Task directions =>
Begin at the line with "Click the 158.000 level on price scale" and set down each line exactly until the listing ends. Images stay out.

Entries supplied =>
______
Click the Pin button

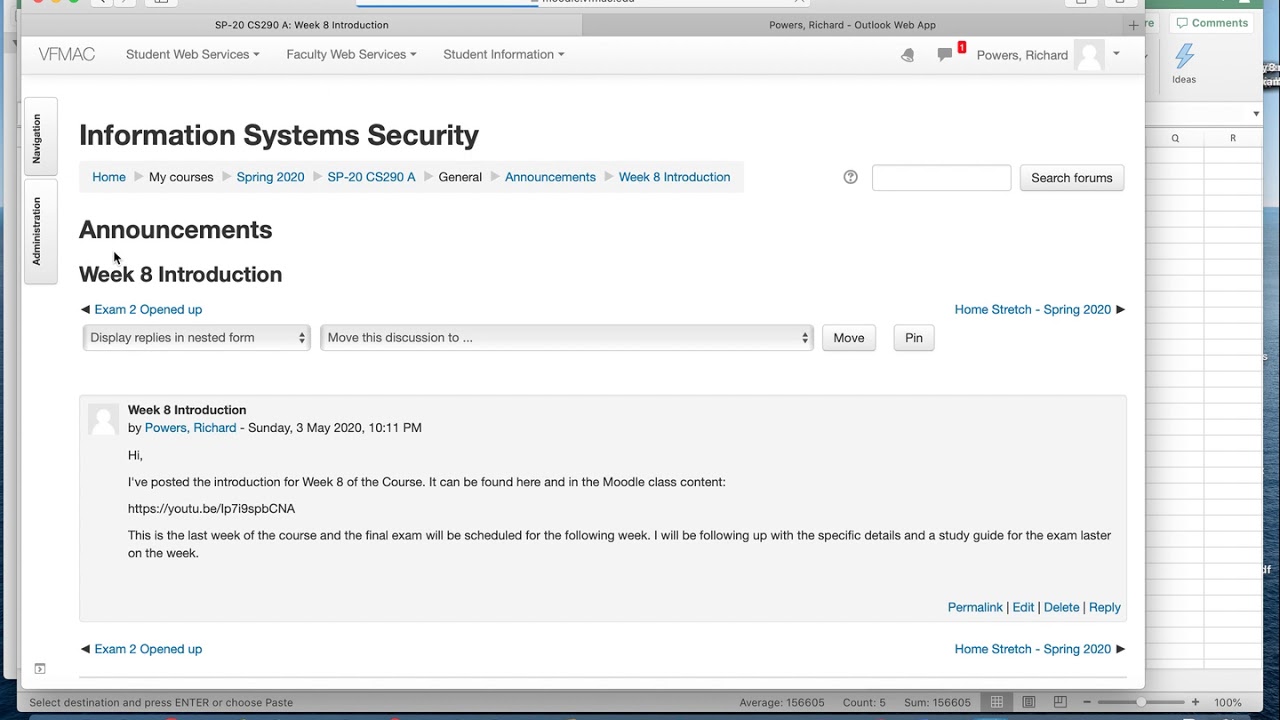(913, 338)
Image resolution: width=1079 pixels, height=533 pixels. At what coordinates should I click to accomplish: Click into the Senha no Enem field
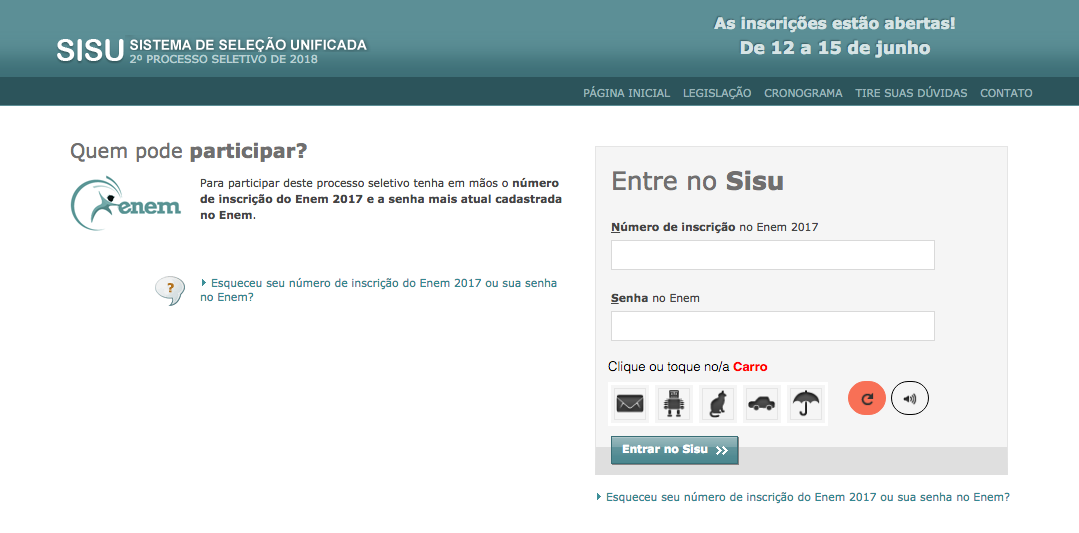pos(772,326)
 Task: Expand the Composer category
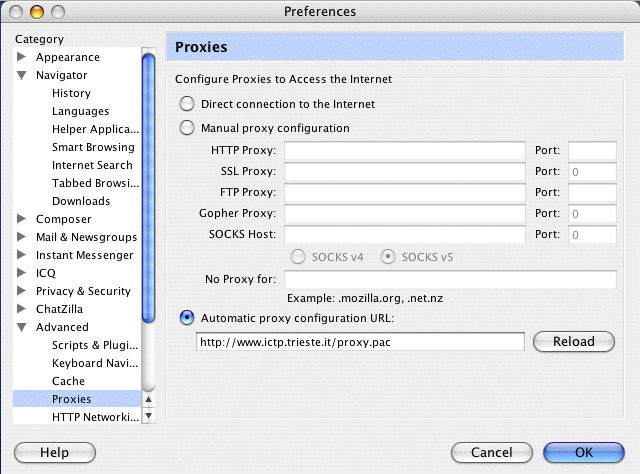pos(22,219)
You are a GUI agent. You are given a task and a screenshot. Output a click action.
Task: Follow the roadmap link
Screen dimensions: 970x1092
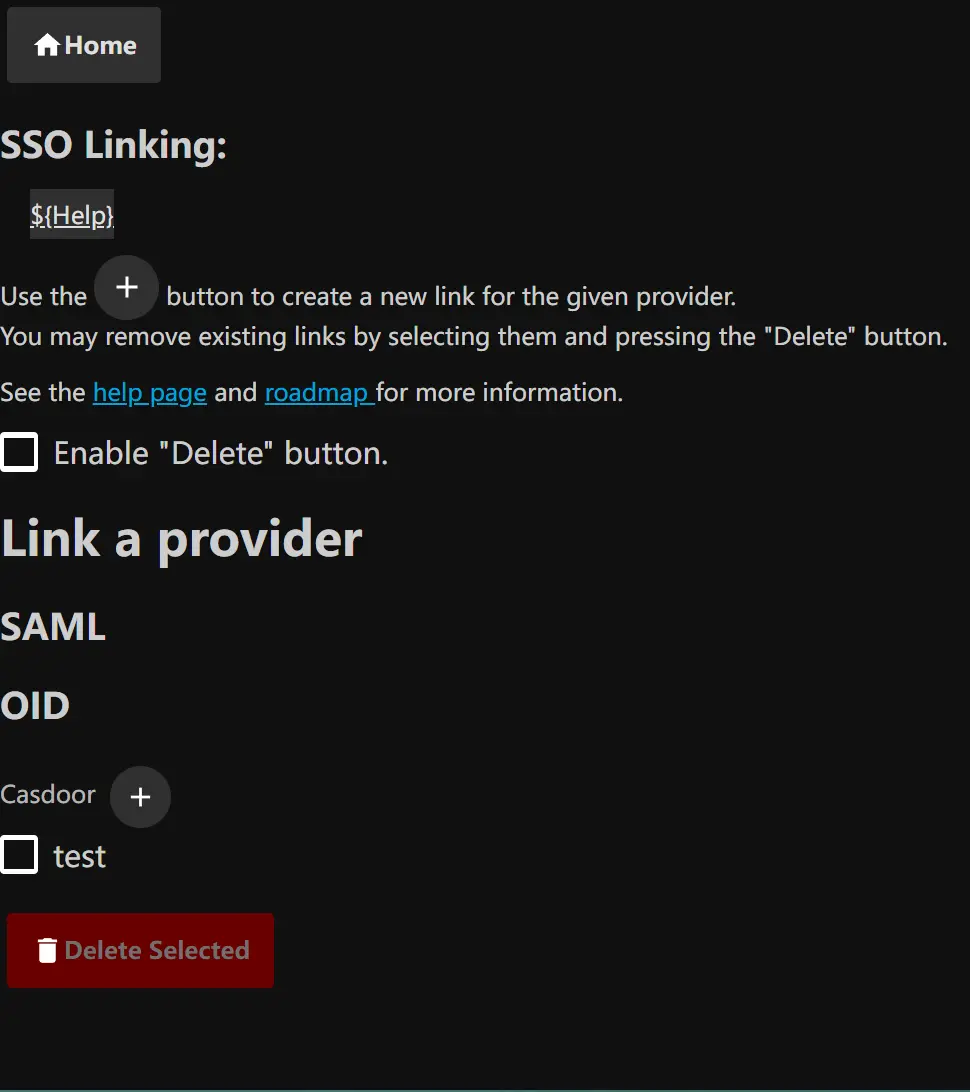pos(318,393)
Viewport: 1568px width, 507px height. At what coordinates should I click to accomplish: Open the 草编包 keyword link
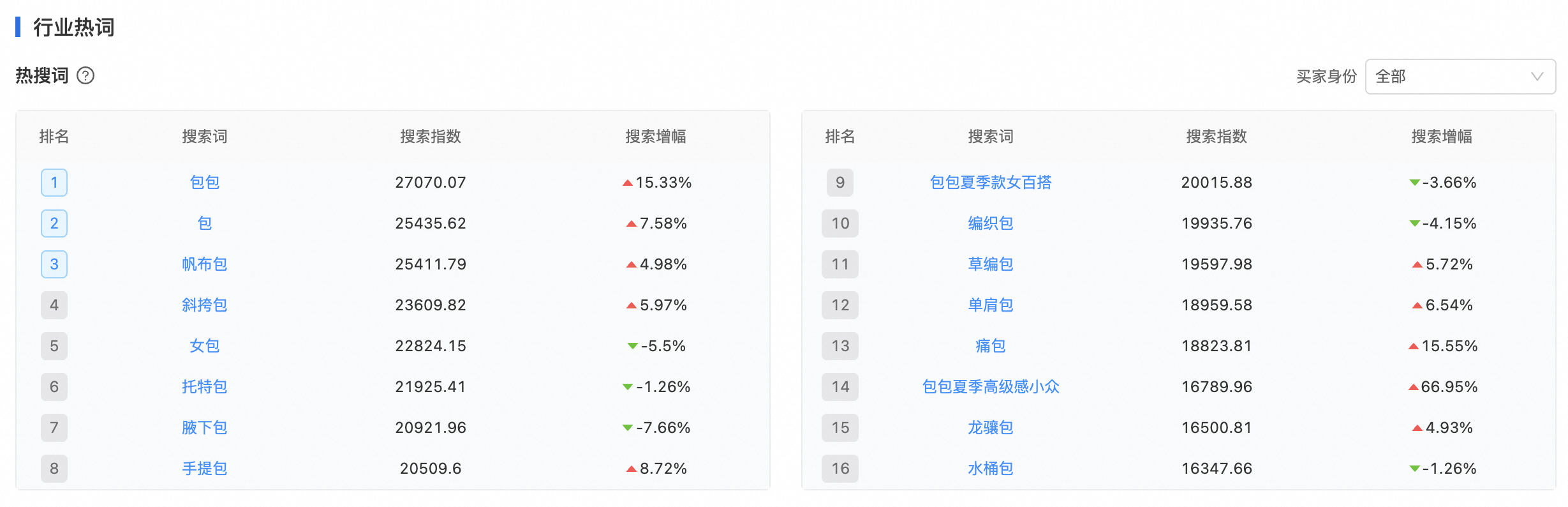click(991, 264)
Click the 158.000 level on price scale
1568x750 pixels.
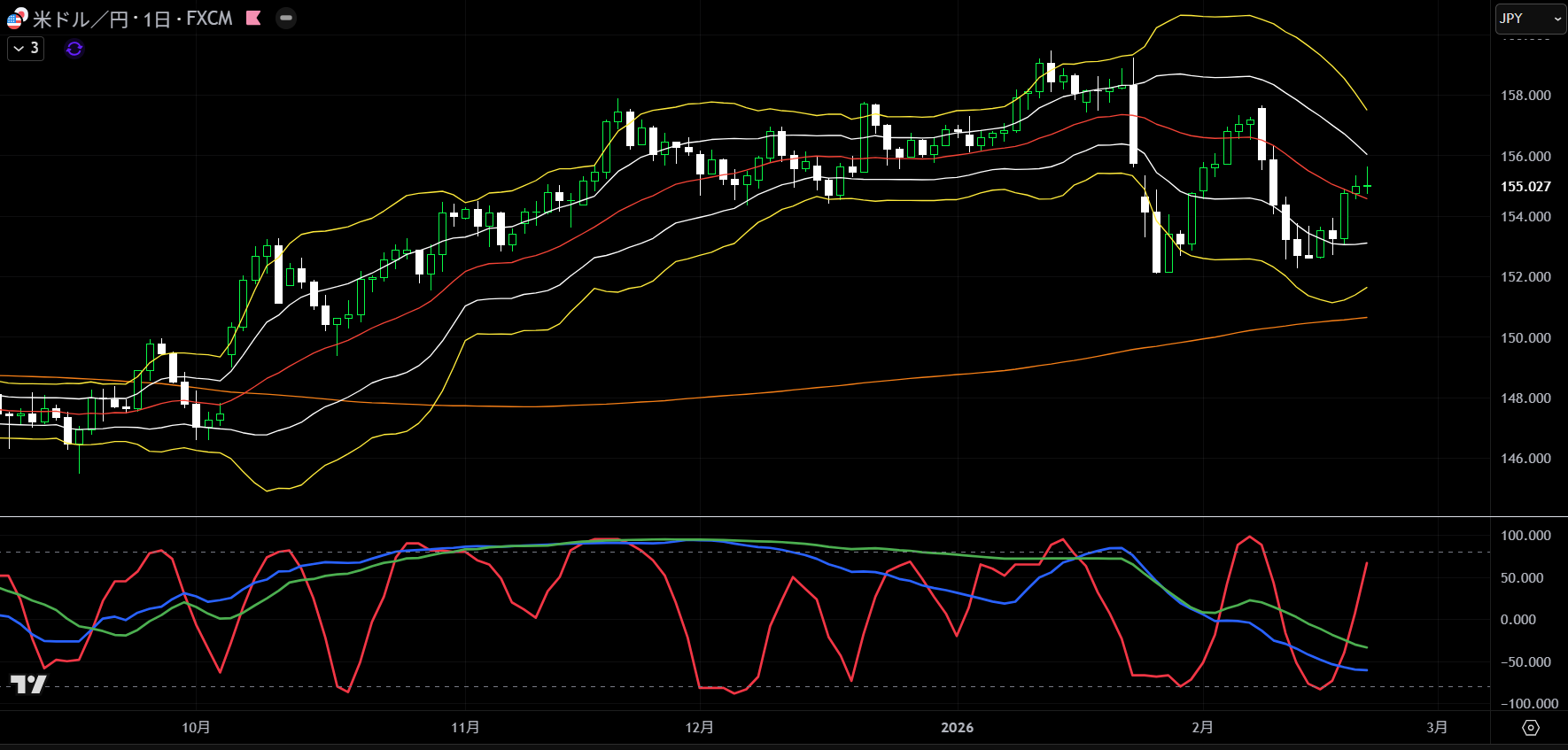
______
Answer =>
Click the 158.000 level on price scale
1568x750 pixels.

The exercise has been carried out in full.